Friday, April 01, 2005

the point of return

i officially accepted an internship offer today for this summer. it feels like such a load off my back because i really like this position and now i can move on with my plans for the next several months. California - back i come! ironically, that is where my boyfriend currently lives but he will not be there for the summer. ah, such is the hustle and bustle of two busy people in a long-distance relationship.

i'm actually really scared and excited about this job. i decided when i came to business school that i wouldn't get sidetracked with the gazillion amazing opportunities that would be offered at our feet at school. i left one of those opportunities to get here (further validated by my classmates requests to help them land a job in yahoo land) and it's primarily because i really want a job where i can feel like i'm making a real difference. and yes, at yahoo, i was able to touch millions of people each day, but it was different because it's hard to grasp how you are helping millions of people in the amorphous internet sky by providing one company statement after another to reporters.

i want to go into the school system and help fix it. the typical reaction is "oh, so you want to be a teacher?" because that's as deep as most people understand education - either you are a teacher or you aren't and that's "admirable" if you are. but really, the way i see it, to fix a school system is not through teaching - no matter how much teaching talent you have, if you don't have the infrastructure, budget or management in place to provide the appropriate resources to these teachers, you've got nothing. and that's where i feel like i can make a difference.

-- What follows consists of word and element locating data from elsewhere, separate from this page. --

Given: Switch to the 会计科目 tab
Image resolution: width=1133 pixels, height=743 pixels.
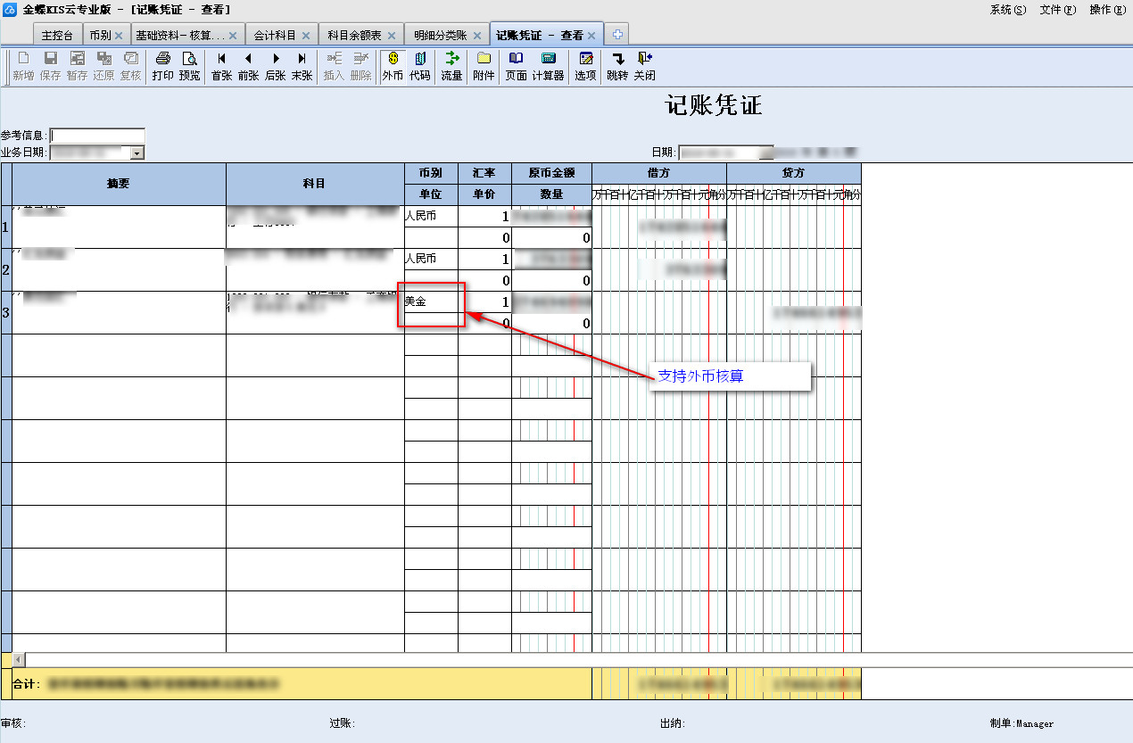Looking at the screenshot, I should (x=275, y=36).
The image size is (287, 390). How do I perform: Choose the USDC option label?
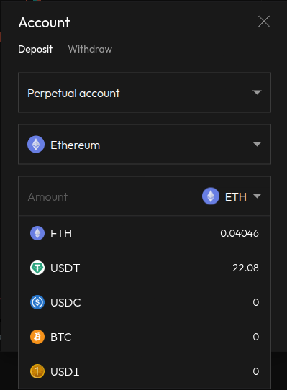(65, 303)
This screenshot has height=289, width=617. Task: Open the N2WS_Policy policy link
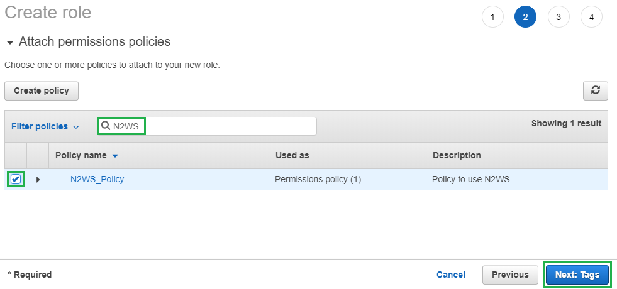coord(97,179)
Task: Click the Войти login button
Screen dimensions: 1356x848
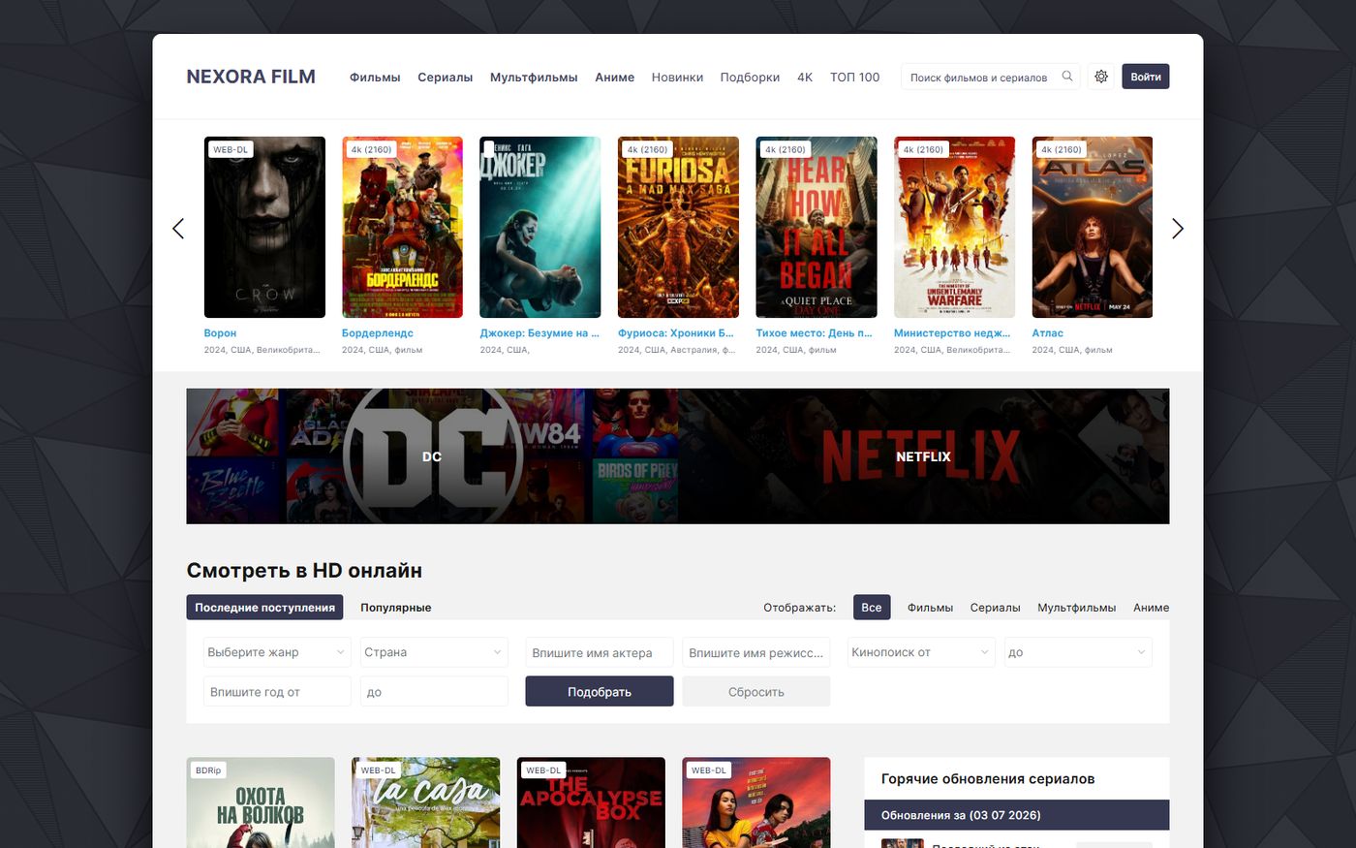Action: click(x=1146, y=77)
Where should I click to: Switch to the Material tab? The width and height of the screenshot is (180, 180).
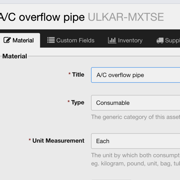click(23, 40)
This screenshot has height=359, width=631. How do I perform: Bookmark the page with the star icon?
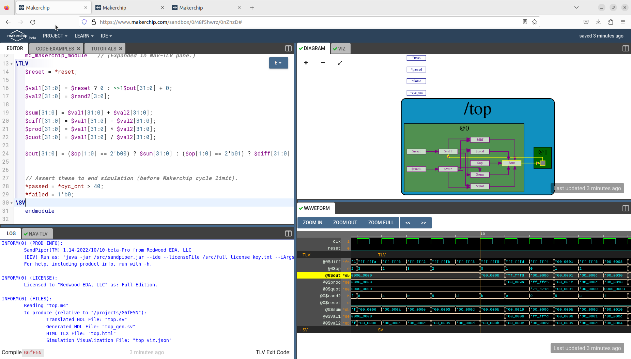pos(534,22)
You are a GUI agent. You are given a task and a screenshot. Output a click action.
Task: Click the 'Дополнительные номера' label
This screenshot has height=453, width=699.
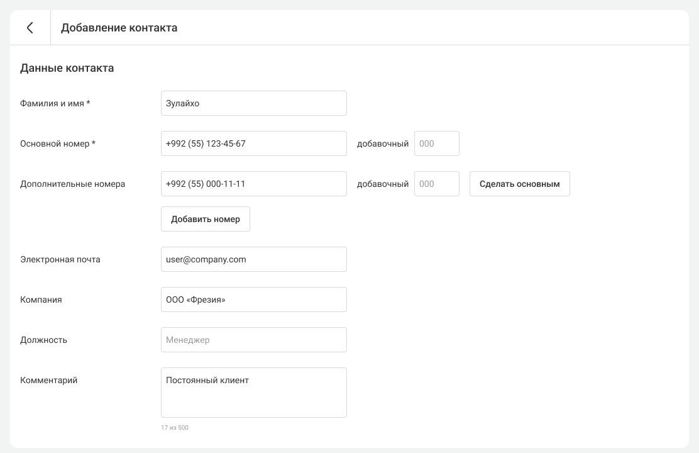click(x=72, y=184)
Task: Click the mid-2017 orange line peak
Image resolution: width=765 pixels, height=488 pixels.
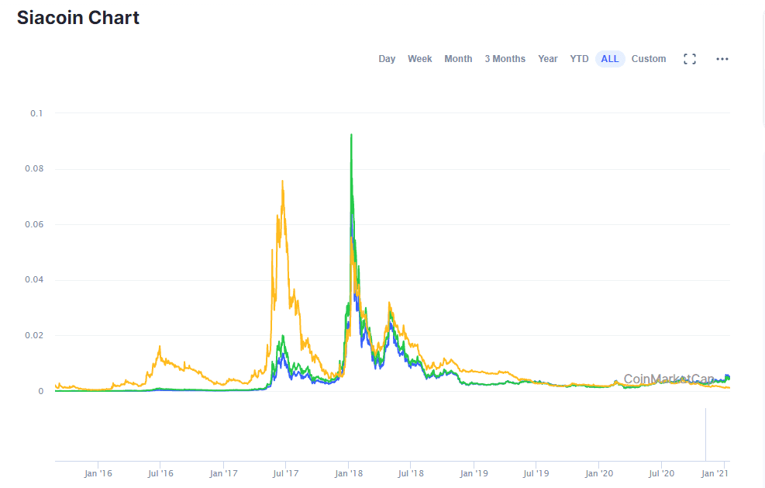Action: tap(282, 182)
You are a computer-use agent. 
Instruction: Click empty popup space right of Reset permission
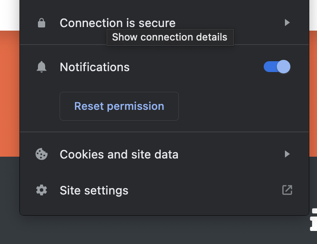235,106
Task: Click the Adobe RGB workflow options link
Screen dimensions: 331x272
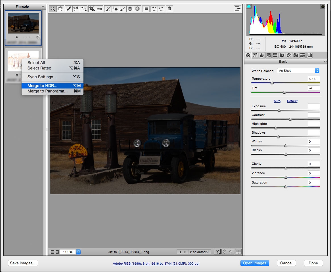Action: pos(156,263)
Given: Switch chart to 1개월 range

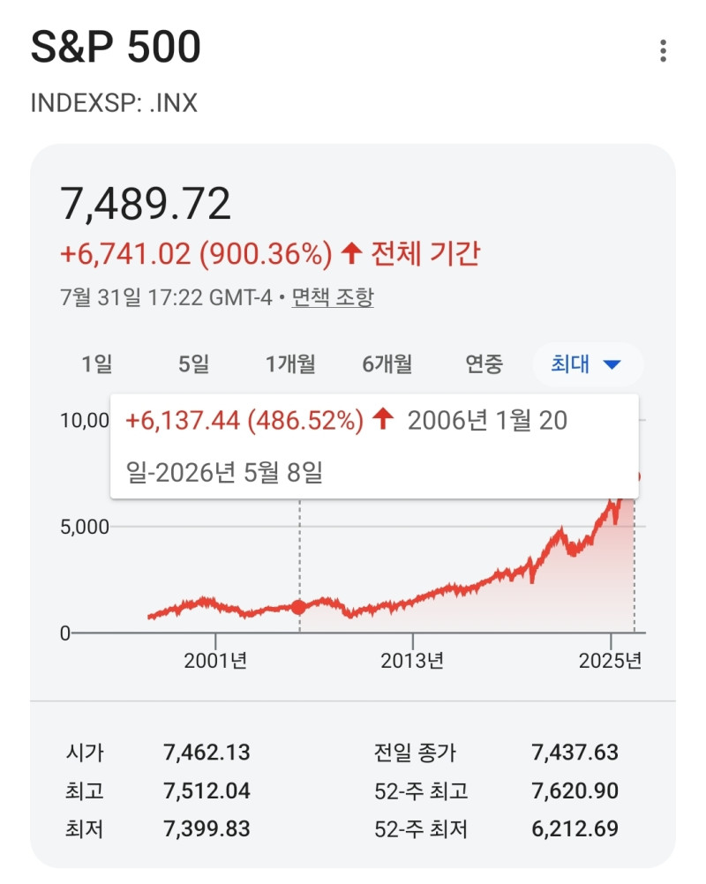Looking at the screenshot, I should coord(290,364).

the scary part is that it almost feels like an all or nothing bet (sorry, my poker references are inevitable) even though i know it's not. this is my one chance to dive in there and see if education is for me. of course in the back of my mind, i think "what if it's not? then what? where do i go from there? i really have no idea" and of course, i always say to myself that i have to at least try or else i'll always wonder! if it isn't for me, there will always be something else. right???

really though, i'm spoiled. i am only in the position to be interested in education and education management because the rest of my hierarchy of needs, as good old Maslow would say, are met. i'm not worrying about putting food on the table. i'm not worried about shelter, money, or even love for that matter. i have all of those things, fortunately. and whichever way you look at it, whether i'm cut out for education or not, i'd still be in a pretty darn lucky situation no matter how i slice it after this is all said and done in terms of my career prospects.

i'll have a degree from the #1 business school in the country, i would have worked at one of the most successful global media/internet companies around and i can pat my head and rub my tummy at the same time. what a steal!

seriously though, i think it's always so easy to lose perspective about how lucky we all are on any given day. i mean if you really want to look at it, i have two working legs, i can see, i can talk and hear fine and i can move my arms and hands as i please. i am lucky. and i count my blessings everyday.

3 Comments:

Blogger misocrazy said...

Yayyyyyy! You're comin' back to Cali! North or South? What company!? I hope we get to hang out when you're not too busy.

12:35 AM  
Blogger tatertot said...

North! So i'll get to see my old roomie again. :)

11:09 PM  
Blogger tatertot said...

No - i'm an Education Pioneer Fellow. it's awesome. with other MBA, Law and Policy students from across the country - in the bay area. we can catch up since you've got the wisdom on this stuff...btw, i really want to blog tonight, but exhausted, so will do it tomorrow. ;) gnite kids.